Based on bit rate alone, DWDM has a fourfold advantage even over the latest—albeit nascent—TDM option, STM–64/OC–192. To fairly compare the two technologies, however, we need to review and outline what would be an ideal technological solution for expanding network capacity. This has to be done in a broad sense, recognizing that there are instances in which TDM may offer a better solution than DWDM. Analyzing the alternative attributes and benefits of each approach would require a comparison of several key issues:
1. Compatibility with Fiber Plant. The majority of the legacy fiber plant cannot support high bit rate TDM. Earlier vintage fiber has some attributes that lead to significant dispersion and would, therefore, be incompatible with high bit rate TDM. Recently produced fiber— NZDSF, for example—is flexible enough for the latest TDM equipment, but it is expensive and may limit the ability of carriers to migrate to the greater bandwidth available through DWDM at STM–16/OC–48 rates.
2. Transparency and Interoperability. The chosen solution must provide interoperability between all vendors’ transmission equipment, both existing and new. It must be vendor independent and conform to international standards such as the proposed ITU channel spacing and be based on the Open Systems Interconnection (OSI) model. Furthermore, it must be capable of supporting mixed protocols and signal formats. Some commercially available DWDM systems provide such transparency and can be used with any SONET/SDH bit rates, as well as with asynchronous/PDH protocols.
3. Migration and Provisioning Strategy. The best solution must also offer the ability to expand. It must be capable of supporting differing bit rates and have channel upgrade capability. It has to be a long-term solution and not just a short-term fix. TDM systems already are reaching their technological barriers and STM–64/OC–192, although rich in capacity, may represent a practical limit that could only be superseded by DWDM.
4. Network Management. A properly engineered solution should also support a comprehensive network element management system. The solution must meet international standards, interface with the carrier’s existing operating system, and provide direct connection for all of the network elements for performance monitoring, fault identification and isolation, and remedial action. Sophisticated and reliable network management programs will become increasingly important to deal with the increased complexity and expanded capacity that will be unleashed through migration to optical networks.

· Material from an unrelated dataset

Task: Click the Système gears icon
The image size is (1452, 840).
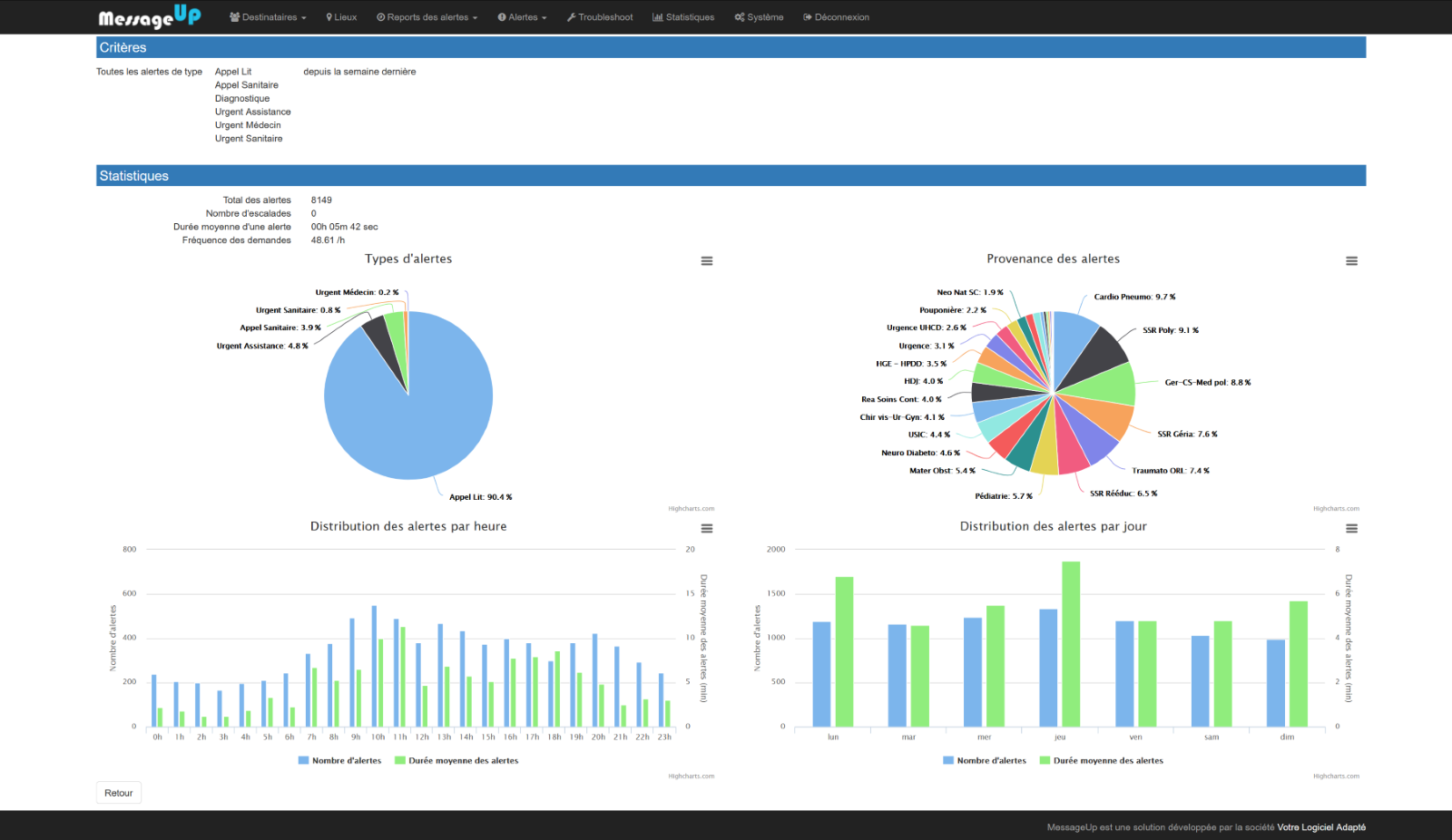Action: tap(740, 16)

5. Technical Constraints. The systems deployed must be able to resolve some of the outstanding technical issues present in current lightwave transmission systems. For example, signal dispersion compensation, filtering and channel cross talk, nonlinear four-wave mixing, and physical equipment density are some of the more common problems. Ideally, an optimized system level architecture that provides a coherent and unified approach should be chosen over one that involves the acquisition and deployment of components on a piecemeal and uncoordinated basis.